FUTURE VISION
AND A SOUND
INVESTMENT

Job opportunities abound for Toowoomba residents, with easy access to large employment centres as well as connectivity to Brisbane and beyond.

A quick glance into the regional economy reveals why Toowoomba is destined for success.

  • $10 billion development spend in the Toowoomba region
  • $1.5 billion resource section, 17% of local gross regional product
  • $8.19 billion gross regional product
  • $366,000 median house price
  • The Toowoomba region represents Australia’s leading agricultural sector in production and innovation
  • Toowoomba is Australia’s largest inland city after Canberra with expected population growth of more than 40% by 2031
  • 86 primary and secondary schools and two prime tertiary education facilities
  • More than 3 million visitors to the Toowoomba region each year

So start counting the potential benefits for your lifestyle and your investment.

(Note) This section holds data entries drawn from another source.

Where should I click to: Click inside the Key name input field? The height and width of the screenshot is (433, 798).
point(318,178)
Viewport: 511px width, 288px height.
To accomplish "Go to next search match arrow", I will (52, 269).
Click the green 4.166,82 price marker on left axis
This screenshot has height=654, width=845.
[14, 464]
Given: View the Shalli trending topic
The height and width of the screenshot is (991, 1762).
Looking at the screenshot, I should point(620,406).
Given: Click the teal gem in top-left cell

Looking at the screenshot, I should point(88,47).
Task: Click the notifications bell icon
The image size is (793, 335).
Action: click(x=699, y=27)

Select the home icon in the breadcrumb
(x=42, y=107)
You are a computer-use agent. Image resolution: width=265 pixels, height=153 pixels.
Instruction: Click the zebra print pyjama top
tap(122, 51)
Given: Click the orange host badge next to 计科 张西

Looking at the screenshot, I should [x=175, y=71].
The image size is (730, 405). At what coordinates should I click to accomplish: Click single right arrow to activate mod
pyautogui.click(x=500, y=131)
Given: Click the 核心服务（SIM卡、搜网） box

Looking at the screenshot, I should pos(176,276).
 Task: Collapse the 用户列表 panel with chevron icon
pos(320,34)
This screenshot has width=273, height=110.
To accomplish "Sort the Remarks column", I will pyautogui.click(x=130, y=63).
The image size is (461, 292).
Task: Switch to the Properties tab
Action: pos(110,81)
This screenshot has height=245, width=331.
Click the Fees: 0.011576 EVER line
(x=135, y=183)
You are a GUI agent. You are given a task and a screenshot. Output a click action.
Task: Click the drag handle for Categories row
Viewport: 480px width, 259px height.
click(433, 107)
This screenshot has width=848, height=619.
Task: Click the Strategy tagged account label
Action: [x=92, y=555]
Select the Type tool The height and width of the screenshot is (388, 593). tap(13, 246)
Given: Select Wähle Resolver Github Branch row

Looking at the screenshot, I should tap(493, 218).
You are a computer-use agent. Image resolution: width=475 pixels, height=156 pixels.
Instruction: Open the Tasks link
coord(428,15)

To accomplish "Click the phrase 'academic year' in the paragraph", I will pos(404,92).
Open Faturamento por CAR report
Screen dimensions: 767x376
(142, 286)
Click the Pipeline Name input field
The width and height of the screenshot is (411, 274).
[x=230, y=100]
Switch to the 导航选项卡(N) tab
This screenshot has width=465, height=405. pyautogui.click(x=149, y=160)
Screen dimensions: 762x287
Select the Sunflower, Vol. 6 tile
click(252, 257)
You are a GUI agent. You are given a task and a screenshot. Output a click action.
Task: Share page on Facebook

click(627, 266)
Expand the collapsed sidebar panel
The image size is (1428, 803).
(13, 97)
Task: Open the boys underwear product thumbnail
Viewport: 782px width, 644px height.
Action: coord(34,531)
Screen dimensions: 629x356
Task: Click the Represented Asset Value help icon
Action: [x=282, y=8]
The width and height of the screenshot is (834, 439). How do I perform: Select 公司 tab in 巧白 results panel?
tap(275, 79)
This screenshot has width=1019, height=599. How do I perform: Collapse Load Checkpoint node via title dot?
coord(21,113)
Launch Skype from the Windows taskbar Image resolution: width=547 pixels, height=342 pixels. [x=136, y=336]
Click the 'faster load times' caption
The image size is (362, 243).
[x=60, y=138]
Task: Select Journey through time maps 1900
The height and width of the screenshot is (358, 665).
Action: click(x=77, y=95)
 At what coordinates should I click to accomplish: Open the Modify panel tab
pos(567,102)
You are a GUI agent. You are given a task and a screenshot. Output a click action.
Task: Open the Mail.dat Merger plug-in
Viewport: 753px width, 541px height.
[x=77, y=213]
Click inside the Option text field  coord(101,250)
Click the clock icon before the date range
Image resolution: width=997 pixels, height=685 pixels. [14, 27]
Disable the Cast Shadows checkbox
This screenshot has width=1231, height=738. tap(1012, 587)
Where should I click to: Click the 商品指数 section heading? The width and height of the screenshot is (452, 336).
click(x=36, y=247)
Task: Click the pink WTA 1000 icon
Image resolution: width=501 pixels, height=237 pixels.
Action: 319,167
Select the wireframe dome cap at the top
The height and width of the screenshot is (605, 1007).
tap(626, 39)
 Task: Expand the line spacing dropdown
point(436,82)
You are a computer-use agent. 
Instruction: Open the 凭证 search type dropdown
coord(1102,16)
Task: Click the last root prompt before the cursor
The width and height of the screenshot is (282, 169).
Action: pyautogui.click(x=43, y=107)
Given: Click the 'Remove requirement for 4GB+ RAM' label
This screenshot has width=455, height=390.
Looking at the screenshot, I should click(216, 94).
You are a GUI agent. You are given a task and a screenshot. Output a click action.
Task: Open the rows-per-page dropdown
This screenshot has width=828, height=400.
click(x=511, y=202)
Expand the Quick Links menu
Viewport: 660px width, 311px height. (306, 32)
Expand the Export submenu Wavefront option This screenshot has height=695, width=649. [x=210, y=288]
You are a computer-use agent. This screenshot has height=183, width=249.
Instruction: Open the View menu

The future is bright and the opportunity is first class.

ECONOMIC HIGHLIGHTS

The $100 million Wellcamp Airport welcomed its first passengers in November 2014, and first export to Asia in November 2015, following a 2-year construction period. The airport is part of a master plan that includes an industrial park, hotel and DFO shopping outlet.

In August 2015, the contract to finance, build, operate and maintain the $1.6 billion Toowoomba Second Range Crossing linking the Warrego Highway at Helidon Spa in the east to the Gore Highway at Athol in the west, was awarded. The project will create 1,800 jobs and will help increase economic activity in the region by $2.4 billion over 30 years. At its completion, the bypass will divert almost 80% of heavy and super heavy commercial vehicles away from the existing range crossing and reduce east to west travel times by 40 minutes.

REGIONAL
PROFILE

Toowoomba is located 130km west of Brisbane on the Great Dividing Range. It sits at the junction of the Warrego, New England and Gore Highways. The capital of the Darling Downs, Toowoomba was voted the fourth most family-friendly city in Australia, and is considered the gateway to the Darling Downs agriculture region and the Surat Basin mining precinct.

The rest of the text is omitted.